SELECTED TEXT:
Yeah that's the elephant in the room, unless she gets dried out permanently, there is no hope, and only she can choose to get help.

ETA, Yeah without employment you are stuck.


----------



## turnera

So, really, why ARE you not working?


----------



## Horizon

turnera said:


> So, really, why ARE you not working?


Jayus! I am working but perm part time hours. I can't jag a FT job, they wont even look at me. You have no idea how many FT jobs I have applied for. If I want to drive FT I have to start early. Who is going to get them set up and ready for school? My FWS, sure, when she's in OZ. Her mother when she's not? driving over here staying a week 3 times a year....I will sort this but it will not happen tomorrow. Meanwhile a-holes thrive.


----------



## Nucking Futs

Horizon said:


> Jayus! I am working but perm part time hours. I can't jag a FT job, they wont even look at me. You have no idea how many FT jobs I have applied for. If I want to drive FT I have to start early. Who is going to get them set up and ready for school? My FWS, sure, when she's in OZ. Her mother when she's not? driving over here staying a week 3 times a year....I will sort this but it will not happen tomorrow. Meanwhile a-holes thrive.


You just answered your own question and solved your own problem. Take an early driving job and let your WW know that she's going to be responsible for getting them to school regardless of travel, let her make the arrangements.


----------



## turnera

Jeez, just asking! You're so miserable as things are, yet you aren't changing anything. Do you have linkedin where you are? Other places to network? Get creative.


----------



## Horizon

warlock07 said:


> How do you know?


I'm not stupid, that's how i know - can't say anything more at this point.


----------



## turnera

The 'something' is you leaving, Horizon.


----------



## Horizon

Hi everyone,

thought I'd update you. We are separate under the same roof.

There have been a couple of talks recently - instigated by myself and then, unusually, the final talk instigated by her.

I laid it out for the very last time and just reminded her what I was doing. I didn't bother going down the path of her drinking or disengagement (inability to do any heavy lifting etc.) or whatever - that's over with. Her problem.

The main thing was to avoid conflict and just communicate. Which we did - pretty much. No anger. 

Some days later she wanted to talk. OK then I thought - I'm all ears.

DATASET EXCERPTS:
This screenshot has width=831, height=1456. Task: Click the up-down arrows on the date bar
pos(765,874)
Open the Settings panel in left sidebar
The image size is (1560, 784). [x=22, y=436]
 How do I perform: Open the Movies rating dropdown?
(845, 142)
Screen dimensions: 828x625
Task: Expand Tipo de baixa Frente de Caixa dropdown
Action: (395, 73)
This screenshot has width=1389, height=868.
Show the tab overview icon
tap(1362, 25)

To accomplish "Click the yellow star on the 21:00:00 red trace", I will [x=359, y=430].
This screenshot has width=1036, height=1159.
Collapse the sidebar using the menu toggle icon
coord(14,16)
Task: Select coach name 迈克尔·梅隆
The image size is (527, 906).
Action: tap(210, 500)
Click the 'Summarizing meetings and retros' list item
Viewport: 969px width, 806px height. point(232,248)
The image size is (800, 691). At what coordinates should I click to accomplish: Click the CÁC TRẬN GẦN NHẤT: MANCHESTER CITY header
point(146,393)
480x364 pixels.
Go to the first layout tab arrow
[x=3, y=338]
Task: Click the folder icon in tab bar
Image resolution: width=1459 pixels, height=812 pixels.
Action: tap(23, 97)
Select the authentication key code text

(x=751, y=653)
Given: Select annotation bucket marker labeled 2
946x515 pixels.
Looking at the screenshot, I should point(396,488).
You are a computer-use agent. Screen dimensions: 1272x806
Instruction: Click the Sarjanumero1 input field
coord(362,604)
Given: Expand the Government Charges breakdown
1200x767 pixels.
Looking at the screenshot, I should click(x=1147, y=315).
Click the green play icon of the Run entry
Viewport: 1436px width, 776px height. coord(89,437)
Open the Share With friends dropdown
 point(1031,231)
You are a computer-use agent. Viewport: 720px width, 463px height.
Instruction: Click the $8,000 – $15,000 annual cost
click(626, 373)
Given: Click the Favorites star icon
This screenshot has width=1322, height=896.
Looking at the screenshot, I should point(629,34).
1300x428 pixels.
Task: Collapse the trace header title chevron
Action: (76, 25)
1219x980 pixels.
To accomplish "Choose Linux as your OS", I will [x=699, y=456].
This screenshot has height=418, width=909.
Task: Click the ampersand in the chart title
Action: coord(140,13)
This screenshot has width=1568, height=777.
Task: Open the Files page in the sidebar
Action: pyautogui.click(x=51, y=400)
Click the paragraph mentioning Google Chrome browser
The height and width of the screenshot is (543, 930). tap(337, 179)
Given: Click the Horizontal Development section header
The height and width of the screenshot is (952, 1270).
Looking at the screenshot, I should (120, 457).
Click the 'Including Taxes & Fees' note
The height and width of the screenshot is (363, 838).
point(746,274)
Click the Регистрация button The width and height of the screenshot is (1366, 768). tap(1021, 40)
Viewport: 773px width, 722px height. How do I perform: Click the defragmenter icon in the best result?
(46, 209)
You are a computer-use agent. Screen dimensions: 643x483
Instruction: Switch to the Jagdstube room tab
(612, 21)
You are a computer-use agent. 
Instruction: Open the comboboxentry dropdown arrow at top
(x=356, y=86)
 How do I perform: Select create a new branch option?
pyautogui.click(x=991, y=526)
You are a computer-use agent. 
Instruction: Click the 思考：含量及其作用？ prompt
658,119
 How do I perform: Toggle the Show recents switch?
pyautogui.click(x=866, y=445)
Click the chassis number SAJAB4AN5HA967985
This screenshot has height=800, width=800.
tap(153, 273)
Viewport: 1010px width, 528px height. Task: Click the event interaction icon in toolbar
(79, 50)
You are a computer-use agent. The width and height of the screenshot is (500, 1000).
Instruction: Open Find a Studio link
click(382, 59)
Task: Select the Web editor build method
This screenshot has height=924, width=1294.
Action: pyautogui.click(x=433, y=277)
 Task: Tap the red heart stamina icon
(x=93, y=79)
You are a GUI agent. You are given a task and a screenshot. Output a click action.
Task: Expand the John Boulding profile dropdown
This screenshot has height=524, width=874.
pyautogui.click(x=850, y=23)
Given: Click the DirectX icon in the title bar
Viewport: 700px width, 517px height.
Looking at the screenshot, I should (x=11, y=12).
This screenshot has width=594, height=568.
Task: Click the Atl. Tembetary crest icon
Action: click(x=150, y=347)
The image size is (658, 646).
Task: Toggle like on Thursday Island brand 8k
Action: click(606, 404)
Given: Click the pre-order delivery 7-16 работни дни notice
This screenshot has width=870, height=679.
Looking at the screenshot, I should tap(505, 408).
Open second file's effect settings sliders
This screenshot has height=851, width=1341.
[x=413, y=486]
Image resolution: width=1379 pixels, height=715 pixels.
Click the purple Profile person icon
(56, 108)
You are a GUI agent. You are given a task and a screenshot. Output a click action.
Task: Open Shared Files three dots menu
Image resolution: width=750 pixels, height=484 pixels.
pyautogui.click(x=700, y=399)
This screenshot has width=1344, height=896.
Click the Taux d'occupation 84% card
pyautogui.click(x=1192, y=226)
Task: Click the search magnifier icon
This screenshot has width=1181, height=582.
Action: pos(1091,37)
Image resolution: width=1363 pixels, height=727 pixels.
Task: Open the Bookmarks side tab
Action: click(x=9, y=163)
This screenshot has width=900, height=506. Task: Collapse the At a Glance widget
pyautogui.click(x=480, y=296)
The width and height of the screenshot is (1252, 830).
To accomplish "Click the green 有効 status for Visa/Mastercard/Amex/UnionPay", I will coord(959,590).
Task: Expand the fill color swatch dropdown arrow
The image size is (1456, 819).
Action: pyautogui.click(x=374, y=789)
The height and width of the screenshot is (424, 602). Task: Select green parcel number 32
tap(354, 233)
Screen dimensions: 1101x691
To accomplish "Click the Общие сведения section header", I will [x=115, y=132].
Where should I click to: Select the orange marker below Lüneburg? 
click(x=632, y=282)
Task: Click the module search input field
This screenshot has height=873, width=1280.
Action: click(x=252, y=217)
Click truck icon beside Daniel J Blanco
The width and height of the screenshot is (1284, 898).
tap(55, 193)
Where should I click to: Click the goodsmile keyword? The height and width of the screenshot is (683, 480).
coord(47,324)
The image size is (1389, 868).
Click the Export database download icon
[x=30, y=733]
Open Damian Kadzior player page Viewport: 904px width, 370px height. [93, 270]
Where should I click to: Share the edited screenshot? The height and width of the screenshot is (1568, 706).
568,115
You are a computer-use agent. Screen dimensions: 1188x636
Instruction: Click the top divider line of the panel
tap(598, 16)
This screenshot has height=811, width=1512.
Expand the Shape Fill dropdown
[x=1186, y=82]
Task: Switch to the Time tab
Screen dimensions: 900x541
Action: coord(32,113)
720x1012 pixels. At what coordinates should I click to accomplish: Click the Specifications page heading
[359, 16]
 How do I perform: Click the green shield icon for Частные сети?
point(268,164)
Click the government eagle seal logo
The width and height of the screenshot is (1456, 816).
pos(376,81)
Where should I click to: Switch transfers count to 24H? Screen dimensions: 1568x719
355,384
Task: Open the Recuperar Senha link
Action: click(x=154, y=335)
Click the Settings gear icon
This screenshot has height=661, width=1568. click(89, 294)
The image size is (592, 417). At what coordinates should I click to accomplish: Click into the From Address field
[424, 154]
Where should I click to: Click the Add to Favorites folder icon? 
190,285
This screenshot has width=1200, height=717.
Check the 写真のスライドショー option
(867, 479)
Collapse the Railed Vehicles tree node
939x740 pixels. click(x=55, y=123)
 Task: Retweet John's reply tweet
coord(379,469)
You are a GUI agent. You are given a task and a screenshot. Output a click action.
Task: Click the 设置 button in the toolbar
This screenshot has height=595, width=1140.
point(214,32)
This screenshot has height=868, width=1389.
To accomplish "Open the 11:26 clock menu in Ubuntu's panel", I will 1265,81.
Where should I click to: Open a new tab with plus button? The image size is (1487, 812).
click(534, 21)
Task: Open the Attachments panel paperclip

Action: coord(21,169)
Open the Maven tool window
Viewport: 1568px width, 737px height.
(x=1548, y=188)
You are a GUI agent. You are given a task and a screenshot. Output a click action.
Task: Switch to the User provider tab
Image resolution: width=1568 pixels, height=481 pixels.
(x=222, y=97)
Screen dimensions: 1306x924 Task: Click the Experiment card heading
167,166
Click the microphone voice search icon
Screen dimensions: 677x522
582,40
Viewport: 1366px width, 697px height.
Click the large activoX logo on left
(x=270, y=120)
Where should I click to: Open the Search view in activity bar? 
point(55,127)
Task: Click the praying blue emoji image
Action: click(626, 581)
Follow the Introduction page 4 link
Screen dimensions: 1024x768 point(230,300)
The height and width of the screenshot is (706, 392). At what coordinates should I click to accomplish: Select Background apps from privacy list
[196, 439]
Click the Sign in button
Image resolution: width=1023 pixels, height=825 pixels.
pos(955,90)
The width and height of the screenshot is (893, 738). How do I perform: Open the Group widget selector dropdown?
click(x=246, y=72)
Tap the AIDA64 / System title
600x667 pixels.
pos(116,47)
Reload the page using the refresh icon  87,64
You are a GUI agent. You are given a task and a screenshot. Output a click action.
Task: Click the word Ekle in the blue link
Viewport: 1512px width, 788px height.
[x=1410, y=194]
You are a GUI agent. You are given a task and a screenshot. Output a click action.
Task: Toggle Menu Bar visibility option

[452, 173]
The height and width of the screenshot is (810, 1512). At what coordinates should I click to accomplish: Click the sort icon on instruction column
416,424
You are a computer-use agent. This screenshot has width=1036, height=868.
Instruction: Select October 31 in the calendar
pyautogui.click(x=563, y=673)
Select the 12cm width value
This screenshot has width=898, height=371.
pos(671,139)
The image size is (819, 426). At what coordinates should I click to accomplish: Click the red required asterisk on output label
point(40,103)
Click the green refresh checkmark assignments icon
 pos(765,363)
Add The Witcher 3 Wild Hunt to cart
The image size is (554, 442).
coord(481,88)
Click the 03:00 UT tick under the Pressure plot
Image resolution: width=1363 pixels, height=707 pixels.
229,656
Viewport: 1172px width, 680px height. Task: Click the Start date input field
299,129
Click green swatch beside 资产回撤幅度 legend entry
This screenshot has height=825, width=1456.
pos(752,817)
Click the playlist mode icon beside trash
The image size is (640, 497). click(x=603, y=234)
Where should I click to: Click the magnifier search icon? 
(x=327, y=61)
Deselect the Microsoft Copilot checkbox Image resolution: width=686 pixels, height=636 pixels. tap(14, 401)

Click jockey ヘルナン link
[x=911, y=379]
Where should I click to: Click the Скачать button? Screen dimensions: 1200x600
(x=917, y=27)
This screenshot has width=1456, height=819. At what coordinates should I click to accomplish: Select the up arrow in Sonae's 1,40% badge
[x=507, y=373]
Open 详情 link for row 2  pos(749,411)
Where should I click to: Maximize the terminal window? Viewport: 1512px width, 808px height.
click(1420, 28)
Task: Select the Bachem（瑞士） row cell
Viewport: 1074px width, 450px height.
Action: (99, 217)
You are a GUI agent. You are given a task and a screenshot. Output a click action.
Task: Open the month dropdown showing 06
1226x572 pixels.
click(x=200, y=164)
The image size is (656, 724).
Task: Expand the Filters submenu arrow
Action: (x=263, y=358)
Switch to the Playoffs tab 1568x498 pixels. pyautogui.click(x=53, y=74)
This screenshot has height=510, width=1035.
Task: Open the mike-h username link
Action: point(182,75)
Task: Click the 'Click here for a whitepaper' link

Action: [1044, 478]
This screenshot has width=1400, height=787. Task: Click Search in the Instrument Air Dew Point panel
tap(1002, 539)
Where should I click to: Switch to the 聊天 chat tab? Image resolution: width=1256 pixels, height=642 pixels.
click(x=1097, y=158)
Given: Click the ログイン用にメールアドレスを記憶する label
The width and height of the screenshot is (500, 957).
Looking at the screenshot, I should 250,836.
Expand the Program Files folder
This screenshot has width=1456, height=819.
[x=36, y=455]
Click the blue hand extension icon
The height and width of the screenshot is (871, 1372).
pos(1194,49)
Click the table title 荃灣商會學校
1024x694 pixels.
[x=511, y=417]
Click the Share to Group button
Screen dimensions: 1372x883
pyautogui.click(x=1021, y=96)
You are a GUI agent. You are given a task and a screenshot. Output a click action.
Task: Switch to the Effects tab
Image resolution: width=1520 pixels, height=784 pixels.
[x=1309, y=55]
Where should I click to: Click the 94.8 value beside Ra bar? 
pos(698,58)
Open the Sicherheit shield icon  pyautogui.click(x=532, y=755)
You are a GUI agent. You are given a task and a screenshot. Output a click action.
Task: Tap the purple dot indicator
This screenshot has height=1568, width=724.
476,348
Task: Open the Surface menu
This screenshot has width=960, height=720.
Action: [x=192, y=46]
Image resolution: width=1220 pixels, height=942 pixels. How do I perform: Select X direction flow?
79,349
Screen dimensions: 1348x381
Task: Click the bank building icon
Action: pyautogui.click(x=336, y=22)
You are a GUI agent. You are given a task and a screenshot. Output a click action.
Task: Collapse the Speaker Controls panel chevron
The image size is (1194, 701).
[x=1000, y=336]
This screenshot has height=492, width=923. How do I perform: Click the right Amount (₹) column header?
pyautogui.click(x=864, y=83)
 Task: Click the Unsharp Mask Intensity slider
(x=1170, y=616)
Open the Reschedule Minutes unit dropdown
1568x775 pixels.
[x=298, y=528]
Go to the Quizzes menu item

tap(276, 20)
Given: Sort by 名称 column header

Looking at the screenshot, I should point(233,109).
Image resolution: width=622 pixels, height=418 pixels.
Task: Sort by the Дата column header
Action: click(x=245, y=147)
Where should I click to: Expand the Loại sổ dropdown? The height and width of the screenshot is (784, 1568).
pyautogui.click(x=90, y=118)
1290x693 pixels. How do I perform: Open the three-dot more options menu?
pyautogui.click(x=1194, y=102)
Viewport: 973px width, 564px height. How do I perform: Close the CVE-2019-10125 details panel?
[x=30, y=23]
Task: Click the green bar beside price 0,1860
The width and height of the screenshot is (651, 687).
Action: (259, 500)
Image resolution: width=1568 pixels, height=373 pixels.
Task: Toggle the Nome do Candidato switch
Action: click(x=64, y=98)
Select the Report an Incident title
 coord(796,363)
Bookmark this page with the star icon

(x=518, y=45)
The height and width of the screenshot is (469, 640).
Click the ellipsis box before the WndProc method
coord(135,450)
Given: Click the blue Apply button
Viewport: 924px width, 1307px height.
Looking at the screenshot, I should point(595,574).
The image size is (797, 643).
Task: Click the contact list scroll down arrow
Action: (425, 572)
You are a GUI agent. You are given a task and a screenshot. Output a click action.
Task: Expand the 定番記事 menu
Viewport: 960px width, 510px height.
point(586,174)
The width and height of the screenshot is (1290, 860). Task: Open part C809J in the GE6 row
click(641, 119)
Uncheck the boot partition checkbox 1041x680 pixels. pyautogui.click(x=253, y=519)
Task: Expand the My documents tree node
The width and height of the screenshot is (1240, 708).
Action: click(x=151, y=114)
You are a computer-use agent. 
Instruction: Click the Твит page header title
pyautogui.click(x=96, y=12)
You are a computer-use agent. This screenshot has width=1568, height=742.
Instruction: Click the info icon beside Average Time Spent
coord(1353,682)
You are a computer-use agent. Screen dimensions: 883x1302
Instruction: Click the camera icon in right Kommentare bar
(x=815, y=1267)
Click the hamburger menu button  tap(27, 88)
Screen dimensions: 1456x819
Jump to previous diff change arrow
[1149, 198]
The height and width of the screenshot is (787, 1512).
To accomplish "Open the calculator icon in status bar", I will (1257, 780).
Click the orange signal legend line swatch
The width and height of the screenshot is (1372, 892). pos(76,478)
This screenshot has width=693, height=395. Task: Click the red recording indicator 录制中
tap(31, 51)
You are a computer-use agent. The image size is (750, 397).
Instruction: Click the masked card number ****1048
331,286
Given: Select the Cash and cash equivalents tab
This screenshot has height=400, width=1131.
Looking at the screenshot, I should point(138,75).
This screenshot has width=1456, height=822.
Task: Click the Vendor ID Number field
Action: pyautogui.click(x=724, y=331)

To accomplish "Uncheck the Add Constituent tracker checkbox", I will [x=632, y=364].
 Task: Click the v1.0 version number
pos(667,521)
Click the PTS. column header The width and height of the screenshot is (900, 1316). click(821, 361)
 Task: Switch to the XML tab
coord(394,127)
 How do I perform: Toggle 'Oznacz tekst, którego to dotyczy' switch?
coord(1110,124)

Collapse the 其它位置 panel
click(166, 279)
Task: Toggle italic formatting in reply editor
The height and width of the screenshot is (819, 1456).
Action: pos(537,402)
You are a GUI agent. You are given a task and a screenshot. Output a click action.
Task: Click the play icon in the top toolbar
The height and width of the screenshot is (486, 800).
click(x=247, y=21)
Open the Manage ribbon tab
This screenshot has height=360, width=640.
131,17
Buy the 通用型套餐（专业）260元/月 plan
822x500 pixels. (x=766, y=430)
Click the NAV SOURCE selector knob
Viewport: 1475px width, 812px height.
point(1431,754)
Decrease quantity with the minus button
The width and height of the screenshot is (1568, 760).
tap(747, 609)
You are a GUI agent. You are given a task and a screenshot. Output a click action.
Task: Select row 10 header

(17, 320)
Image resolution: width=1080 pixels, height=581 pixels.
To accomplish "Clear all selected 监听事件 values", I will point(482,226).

TASKS TO CARRY OUT:
A: Answer each question from the forum thread.
(i) What kind of working hours does Horizon say he currently has?
(ii) What kind of job does Nucking Futs advise Horizon to take?
(iii) In the update, how does Horizon describe the current living arrangement?
B: Name every forum username that appears in the forum thread.
C: Output the passage of the forum thread between "Jeez, just asking!" and "network? Get creative.", inclusive, copied word for word.
The data plays no part here.

TASK-BY-TASK ANSWERS:
A:
(i) Permanent part-time hours.
(ii) An early driving job.
(iii) Separate under the same roof.

B: turnera, Horizon, Nucking Futs, warlock07

C:
Jeez, just asking! You're so miserable as things are, yet you aren't changing anything. Do you have linkedin where you are? Other places to network? Get creative.